Giant neotropical toad
Scientific classification
Kingdom:Animalia
Phylum:Chordata
Class:Amphibia
Order:Anura
Family:Bufonidae
Genus:Bufo
Species:marinus
Other names
Giant toad
Marine toad
Giant marine toad
South American cane toad
Dominican toad
spring chicken
(in Belize)
Sapo gigante (Spanish)

The Giant neotropical toad (Bufo marinus) is native to the Caribbean (neotropics). Adults can range up to 1.8 kg (4 lb.) and are 15-23 cm (4-9 in.) in length. Characteristic of this species are enlarged paratoid glands behind the eyes and other glands across the back that secrete a milky-white fluid when the animal is harassed. The fluid is highly toxic and can blind a human for six hours or more and can kill children and small animals within a few hours. For this reason the toads have no natural predators wherever they are introduced. The animal is not easily provoked and have been kept as pets, although must be handled cautiously.

The toads will eat almost anything up to the size of a mouse or small bird and have even been known to attempt to eat ping pong balls.

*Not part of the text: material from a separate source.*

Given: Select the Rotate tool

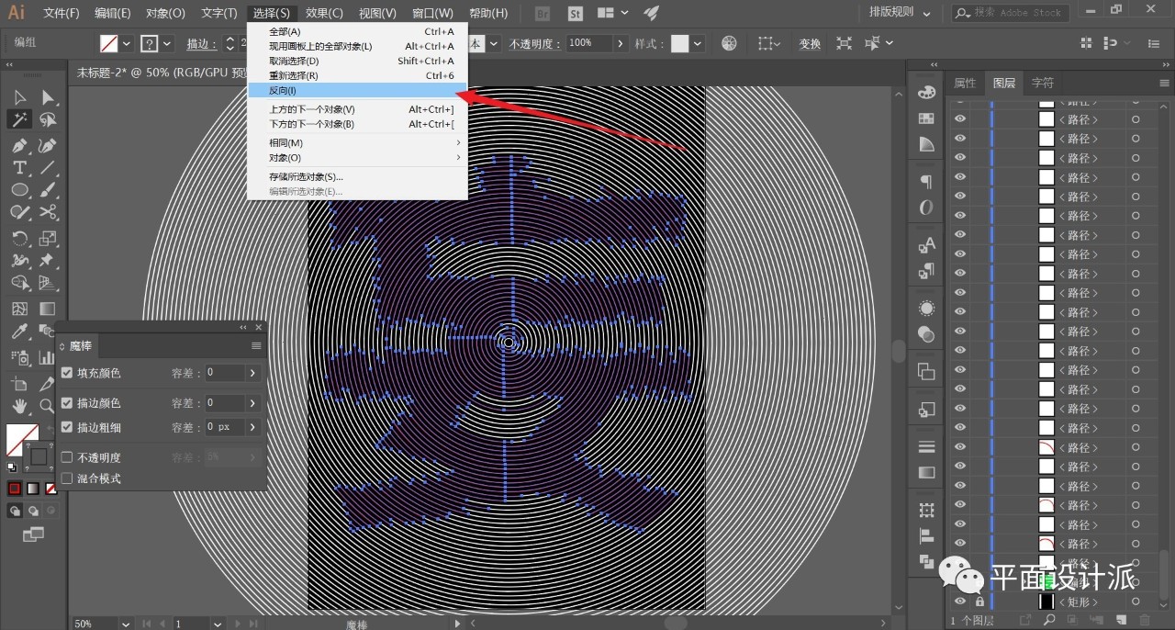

They are active primarily at night, ranging far away from water, which they visit only to mate and lay eggs.

This toad was introduced into Hawai'i in 1932 from Puerto Rico to control injurious insects in the sugar cane fields and took the name cane toad. However, in Hawai'i today, they are known as bufos or sometimes giant marine toad.

Introduction into Australia

Introduced to Australia from Hawai'i in 1935 in an attempt to control the cane grubs devastating sugar cane crops, the cane toad proved well-suited to its new environment but uninterested in the grubs, which live below the soil, or the beetles the grubs grow into, which fly well above it. Though originally only 40 toads were released in Queensland, a fertile female can produce up to 40,000 offsping in a year; the tadpoles of cane toads mature earlier than other tadpoles in Australia, limiting their competition options for food. The toad has no predators in Australia, except perhaps the occasional attack by the Torresian Crow that has learned how to kill them safely. In the past 70 years the toads have steadily spread from Queensland along the north coast and towards the center of the continent.